Jeanne Oswald, deputy executive director of the New Jersey Commission on Higher Education, says that officials in her state are divided on whether the outflow of students is a problem. The enrollment statistics clearly suggest that many more students are leaving the state than enrolling in its colleges from out of state, a trend driven both by the large number of high-quality colleges in surrounding states and the relatively small number of "seats" at institutions in the state. New Jersey has poured money into two merit scholarship programs in recent years to try to stem the perceived "brain drain."

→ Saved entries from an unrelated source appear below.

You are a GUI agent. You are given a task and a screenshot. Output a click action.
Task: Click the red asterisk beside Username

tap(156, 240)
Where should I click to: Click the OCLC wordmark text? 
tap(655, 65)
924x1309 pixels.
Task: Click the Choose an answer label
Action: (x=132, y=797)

But for every person who thinks this is a "terrible problem," says Oswald, others in the state "say it doesn't matter." They cite statistics that show New Jersey ranks eighth in the country in the proportion of adult residents who have bachelor's degrees, and fourth in the country in the number of adults with bachelor's degrees who migrated into the state between 1990 and 2000.

The Rest of the Report

The NCES report released Monday, "Enrollment in Postsecondary Institutions, Fall 2004; Graduation Rates, 2001 Cohorts; and Financial Statistics, Fiscal Year 2004," also contains a slew of other statistics about the state of higher education in 2004.

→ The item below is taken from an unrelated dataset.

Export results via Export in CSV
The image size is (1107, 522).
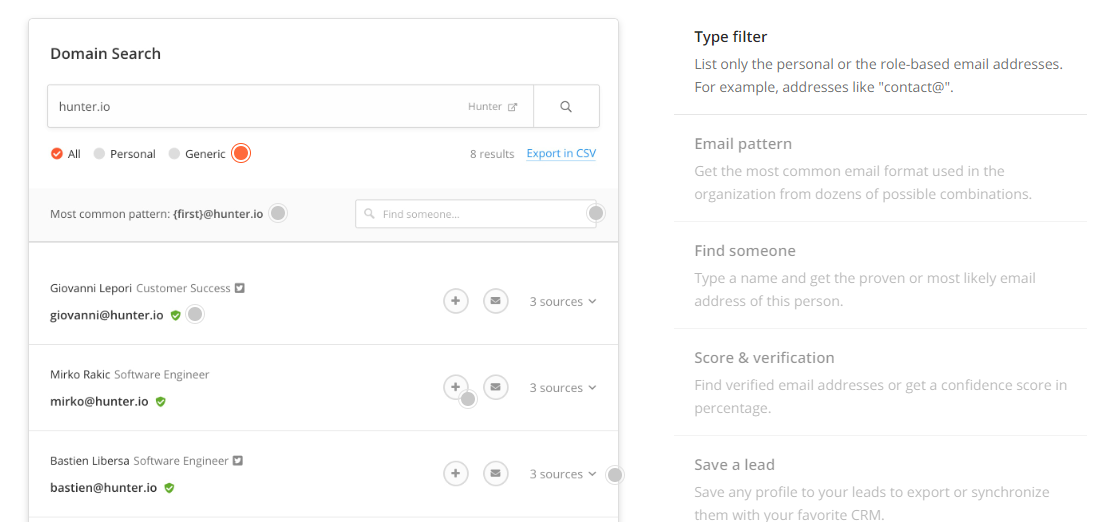point(561,154)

Among highlights of the report:

  • Institutions that award federal financial aid enrolled 17.7 million students in the fall of 2004, up from 17.3 million in 2003. That growth occurred disproportionately at for-profit institutions, which saw their enrollments grow by 205,364, from 983,517 in 2003 to 1,188,881 in 2004. Public college enrollments rise by 116,804 (to 13,081,358 from 12,964,554), and private nonprofit institutions saw their student bodies grow to 3,440,559 from 3,381,391.
  • Black students made up 12.0 percent of the 17.7 million students enrolled in 2004, up from 11.8 percent of the 17.3 million students in 2003, and Hispanic students made up 10.0 percent of all students, up from 9.7 percent.
  • About 55 percent of all full-time students who enrolled in four-year institutions in 1998 earned degrees by 2004, and about 33 percent of those who entered community colleges in 2001 had graduated. Women were more likely to graduate than men, and students at private colleges graduated at somewhat higher rates than those at public ones.